Swissloop: Rocket-fast on the Horizontal Plane
Swissloop Launches Rocket-Fast Transport Pods
An ETH Zurich student focus team is working to overcome rolling and air resistance.It looks like a bathtub. On rails. Five young men stand around it, under a tent that protects them from the scorching sun on the airfield. Wearing thick red rubber gloves, one of them carefully inserts the battery. The bathtub is, of course not an actual one, but the pod from Swissloop, a student focus team from ETH Zurich working on the idea that people and goods might eventually be transported at supersonic speed. This is achieved by overcoming two key forces that hinder physical movement: rolling resistance and air resistance. The pod, or transport capsule, hovers above the steel rail using magnets and will eventually travel through a tube that is almost a vacuum. This concept, known as Hyperloop, is based on the White Paper “Hyperloop Alpha” from 2013, developed by Elon Musk together with engineers from Tesla and SpaceX.

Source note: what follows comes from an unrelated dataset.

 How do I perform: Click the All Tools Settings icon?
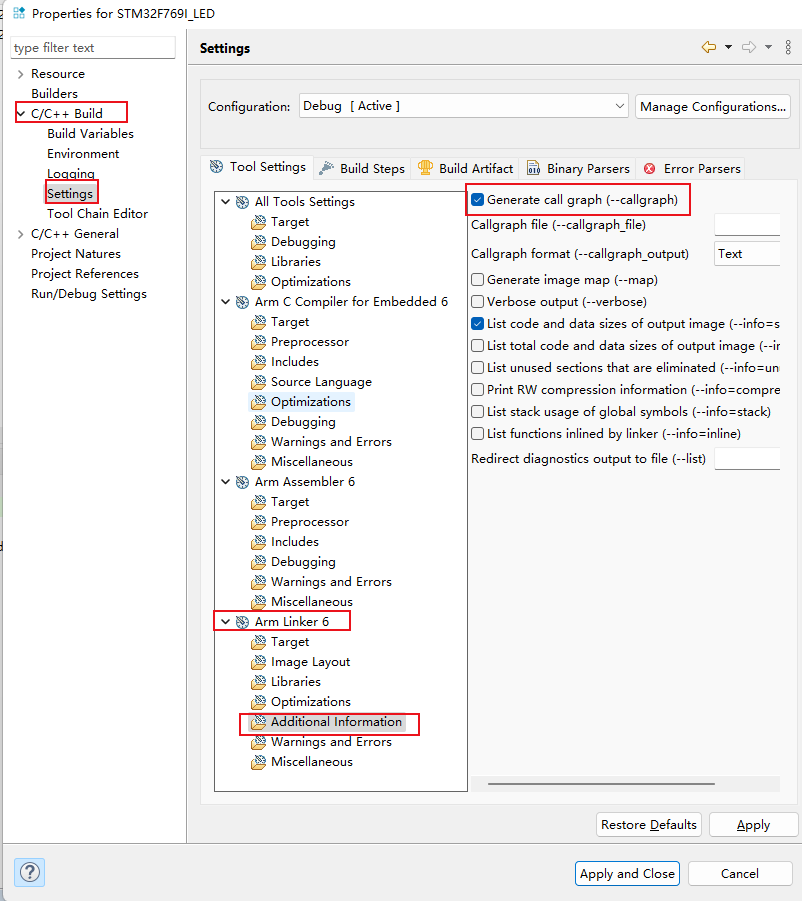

The battery is wired, and a student brings a bag of croissants; between bites, the checklist is worked through: “"Connect the Harting cable to the AP" — "Yup." "Make sure the BMS is in idle state" — "Check." More students arrive on scooters, keeping a safe distance while joking around—because even the brightest minds still call each other "Bro" and "Dude." Finally, a student at the laptop clicks the crucial button. A whirring sound begins, the tub jerks back a few centimeters, then moves forward, and the noise abruptly stops. The core team huddles for a quick discussion, makes a few adjustments, and within minutes, they’re ready for another try. The familiar whirring sound starts again, but—nothing. Yet, there’s no frustration. They joke, consult, tweak, and move on to the next attempt. The whirring begins, and this time the pod hovers forward silently. A few cheers erupt, followed by more jokes, as the students on scooters head back into the hangar. The Swissloop team still has plenty of work ahead of them.